Rasuah Pejabat di Proyek Jalan Kalimantan Timur

KPK menyelisik dugaan keterlibatan pejabat lain dalam proyek jalan di Kalimantan Timur. Proyek barang dan jasa rawan dikorupsi.

25 November 2023 | 00.00 WIB

Image of Tempo
Perbesar

Baca berita dengan sedikit iklan, klik di sini

Poin penting

  • KPK menetapkan lima tersangka dalam kasus proyek jalan nasional di Kalimantan Timur.

  • Modusnya, pemberian fee atau komisi setelah menang tender.

  • Korupsi di sektor ini sulit dicegah, meski sudah menggunakan teknologi digital dalam seleksinya.

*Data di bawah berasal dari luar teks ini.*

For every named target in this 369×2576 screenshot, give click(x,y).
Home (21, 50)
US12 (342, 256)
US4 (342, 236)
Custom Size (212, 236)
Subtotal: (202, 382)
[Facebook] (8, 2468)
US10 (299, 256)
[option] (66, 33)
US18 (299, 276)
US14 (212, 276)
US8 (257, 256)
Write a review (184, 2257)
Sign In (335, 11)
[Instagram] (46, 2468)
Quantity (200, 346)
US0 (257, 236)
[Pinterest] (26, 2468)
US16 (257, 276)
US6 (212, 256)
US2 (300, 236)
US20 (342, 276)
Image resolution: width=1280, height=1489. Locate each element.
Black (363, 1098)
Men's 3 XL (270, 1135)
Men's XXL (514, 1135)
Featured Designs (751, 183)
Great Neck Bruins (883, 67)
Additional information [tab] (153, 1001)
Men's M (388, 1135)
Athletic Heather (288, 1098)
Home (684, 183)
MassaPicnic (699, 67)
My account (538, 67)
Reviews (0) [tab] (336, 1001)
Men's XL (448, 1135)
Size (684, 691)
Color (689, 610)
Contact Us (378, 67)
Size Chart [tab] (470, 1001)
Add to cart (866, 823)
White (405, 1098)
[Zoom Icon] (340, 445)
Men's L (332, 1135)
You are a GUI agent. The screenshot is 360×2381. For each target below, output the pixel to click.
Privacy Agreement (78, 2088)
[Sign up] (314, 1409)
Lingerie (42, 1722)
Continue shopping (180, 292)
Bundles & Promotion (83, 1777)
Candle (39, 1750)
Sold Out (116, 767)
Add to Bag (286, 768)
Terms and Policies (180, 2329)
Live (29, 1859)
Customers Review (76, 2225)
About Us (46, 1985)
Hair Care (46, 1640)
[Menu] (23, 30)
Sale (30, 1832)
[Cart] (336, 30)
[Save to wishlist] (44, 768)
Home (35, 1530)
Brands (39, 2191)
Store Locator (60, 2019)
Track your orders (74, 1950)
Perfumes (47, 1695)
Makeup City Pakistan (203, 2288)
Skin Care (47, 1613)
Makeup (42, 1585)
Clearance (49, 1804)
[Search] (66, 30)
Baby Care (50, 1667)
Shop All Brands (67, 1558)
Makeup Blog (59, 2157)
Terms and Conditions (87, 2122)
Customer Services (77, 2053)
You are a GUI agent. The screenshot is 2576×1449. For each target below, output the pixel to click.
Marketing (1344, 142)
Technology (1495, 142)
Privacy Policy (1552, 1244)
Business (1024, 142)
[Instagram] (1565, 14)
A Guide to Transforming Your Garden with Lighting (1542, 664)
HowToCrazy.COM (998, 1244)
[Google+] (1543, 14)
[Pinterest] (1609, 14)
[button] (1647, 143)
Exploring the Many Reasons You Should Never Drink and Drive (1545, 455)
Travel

JAKARTA — Wakil Ketua Komisi Pemberantasan Korupsi (KPK) Johanis Tanak mengatakan tim penyidik akan menyelisik dugaan keterlibatan pejabat negara lain dalam kasus proyek jalan nasional di Kalimantan Timur. ”Kami tak akan mengabaikan. Kalau memenuhi kualifikasi, apakah menerima suap atau gratifikasi, kami segera melakukan tindakan hukum,” ujar Johanis dalam keterangan pers di kantornya pada Sabtu dinihari, 25 November 2023.

Baca berita dengan sedikit iklan, klik di sini

Tim penyidik saat ini baru melakukan pemeriksaan awal dalam kasus proyek jalan di Kalimantan Timur tahun anggaran 2023, sehingga belum banyak mendapatkan informasi. Tapi, Johanis menegaskan, tim penyidik akan mendalami ada-tidaknya keterlibatan pejabat lain dan modusnya.

Baca berita dengan sedikit iklan, klik di sini

KPK menetapkan lima tersangka dalam kasus proyek jalan nasional di Kalimantan Timur. Mereka adalah Rahmat Fadjar, Kepala Satuan Kerja Balai Besar Pelaksana Jalan Nasional (BBPJN) Kalimantan Timur tipe B; Riado Sinaga, pejabat pembuat komitmen (PPK) pada Pelaksana Jalan Nasional Wilayah 1 Kalimantan Timur; Abdul Nanang Ramis, pemilik PT Fajar Pasir Lestari; Hendra Sugiarto, staf PT Fajar Pasir Lestari; dan Nono Mulyatno, selaku Direktur CV Bajasari.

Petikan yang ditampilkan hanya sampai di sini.